## [TASK MATERIAL]
+ + + +
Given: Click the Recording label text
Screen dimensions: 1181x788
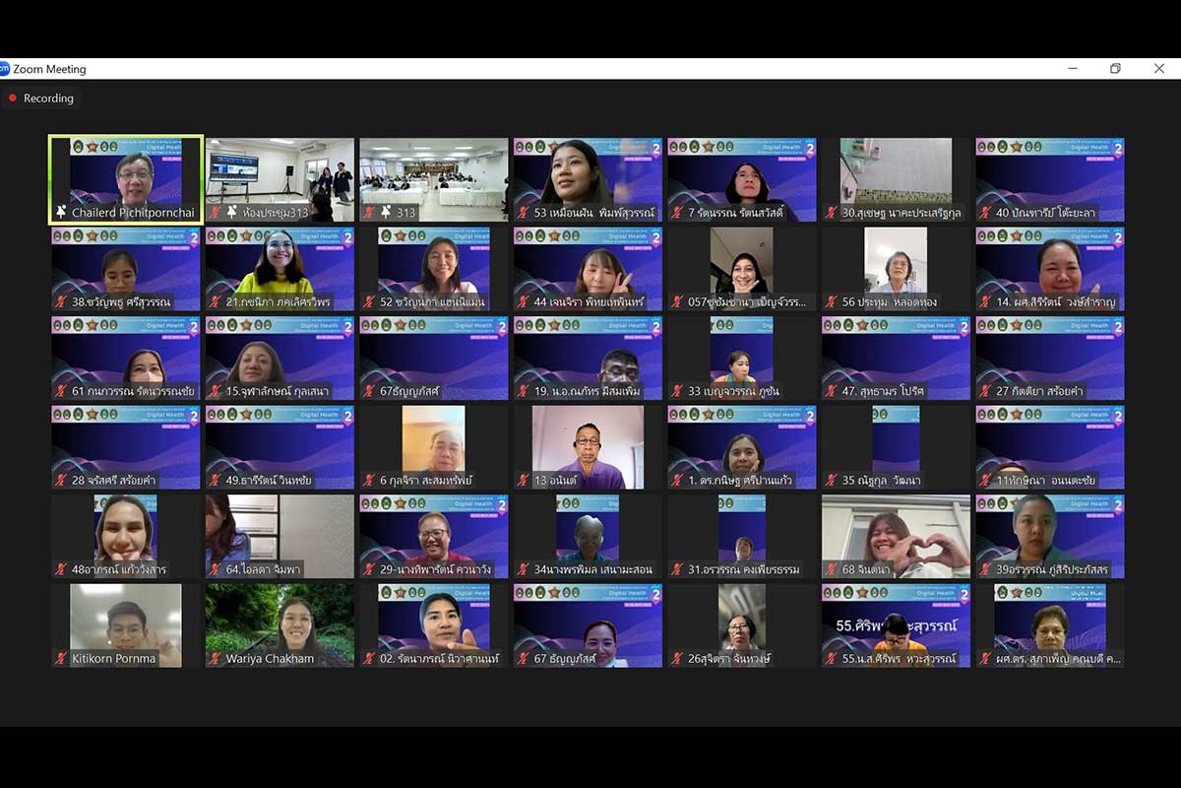Looking at the screenshot, I should coord(48,99).
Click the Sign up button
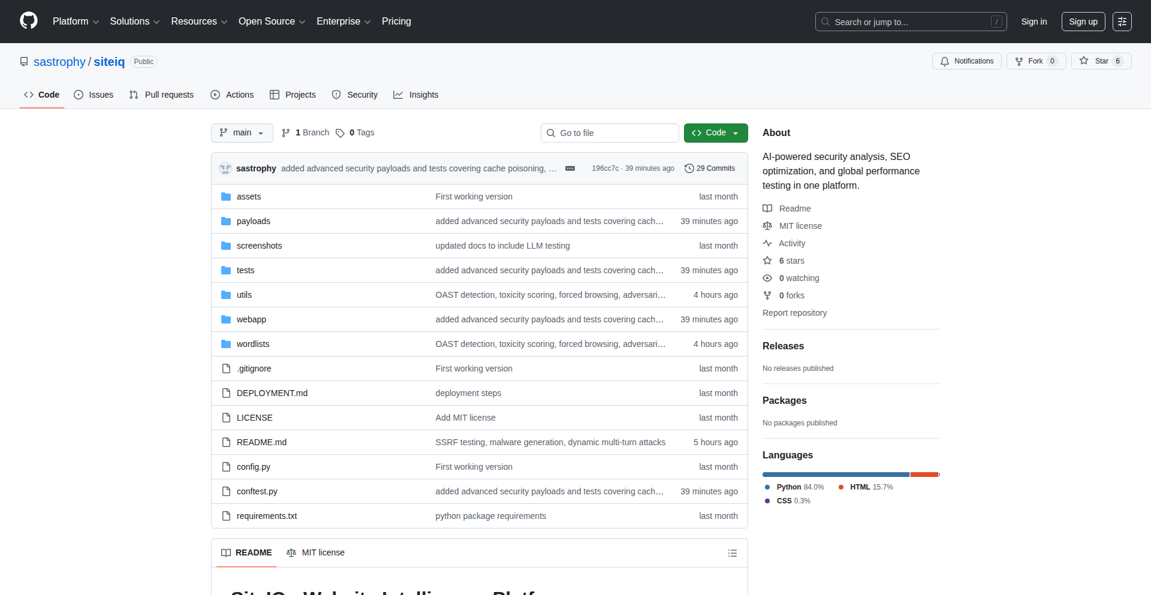1151x595 pixels. click(x=1083, y=22)
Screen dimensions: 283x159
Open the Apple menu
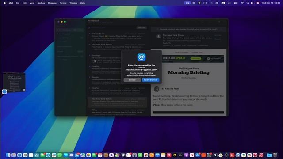click(x=4, y=3)
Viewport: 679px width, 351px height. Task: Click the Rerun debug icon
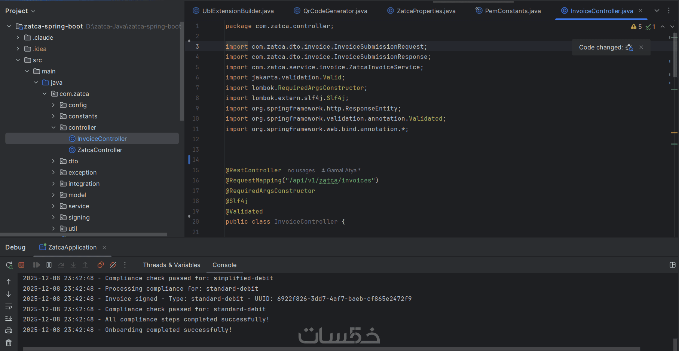[9, 265]

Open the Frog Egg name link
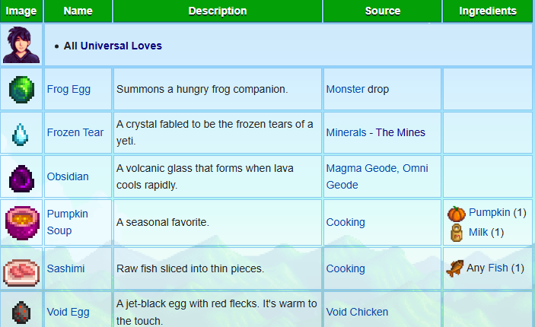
+ + + +
## [YOUR OBJECTIVE]
Beginning with the line that contains "Click the Sign up button", output every line down to the last line of the entries above exactly as written, apart from the pictures.

## [TASK ANSWER]
Click the Sign up button
1151x595 pixels. click(x=1083, y=22)
Screen dimensions: 283x159
Open the Apple menu
click(x=4, y=3)
Viewport: 679px width, 351px height. Task: Click the Rerun debug icon
[9, 265]

Open the Frog Egg name link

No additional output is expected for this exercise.